Testing is still also quite simple because of the narrow focus of each subsystem. We're no longer mocking concrete objects with dependency injection so much as generating a minimum amount of data relevant to a particular system and testing whether the particular system provides the correct output for a given input. With so few systems to test (just dozens can make up a complex software), it also reduces the number of tests required substantially.
Breaking Encapsulation
The system then turns into a rather flat pipeline transforming central application state through independent subsystems that are practically oblivious to each other's existence. One might sometimes push a central event to the database which another system processes, but that other system is still oblivious about where that event came from. I've found this is the key to tackling complexity at least in my domain, and it is effectively through an entity-component system.
Yet it resembles something closer to procedural or functional programming at the broad scale to decouple all these subsystems and let them work with minimal knowledge of the outside world since we're breaking encapsulation in order to achieve this and avoid requiring the systems to talk to each other. When you zoom in, then you might find your share of objects being used to implement any one of these subsystems, but at the broadest scale, the systems resembles something other than OOP.
Global Data
I have to admit that I was very hesitant about applying ECS at first to an architectural design in my domain since, first, it hadn't been done before to my knowledge in popular commercial competitors (3DS Max, SoftImage, etc), and second, it looks like a whole bunch of globally-accessible data.
I've found, however, that this is not a big problem. We can still very effectively maintain invariants, perhaps even better than before. The reason is due to the way the ECS organizes everything into systems and components. You can rest assured that an audio system won't try to mutate a motion component, e.g., not even under the hackiest of situations. Even with a poorly-coordinated team, it's very improbable that the ECS will degrade into something where you can no longer reason about which systems access which component, since it's rather obvious on paper and there are virtually no reasons whatsoever for a certain system to access an inappropriate component.

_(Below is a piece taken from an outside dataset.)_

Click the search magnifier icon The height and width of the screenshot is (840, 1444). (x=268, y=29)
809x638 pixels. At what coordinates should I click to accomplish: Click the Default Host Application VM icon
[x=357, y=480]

To the contrary it often removed many of the former temptations for hacky things with the data wide open since a lot of the hacky things done in our former codebase under loose coordination and crunch time was done in hasty attempts to x-ray abstractions and try to access the internals of the ecosystems of objects. The abstractions started to become leaky as a result of people, in a hurry, trying to just get and do things with the data they wanted to access. They were basically jumping through hoops trying to just access data which lead to interface designs degrading quickly.
There is something vaguely resembling encapsulation still just due to the way the system is organized since there's often only one system modifying a particular type of components (two in some exceptional cases). But they don't own that data, they don't provide functions to retrieve that data. The systems don't talk to each other. They all operate through the central ECS database (which is the only dependency that has to be injected into all these systems).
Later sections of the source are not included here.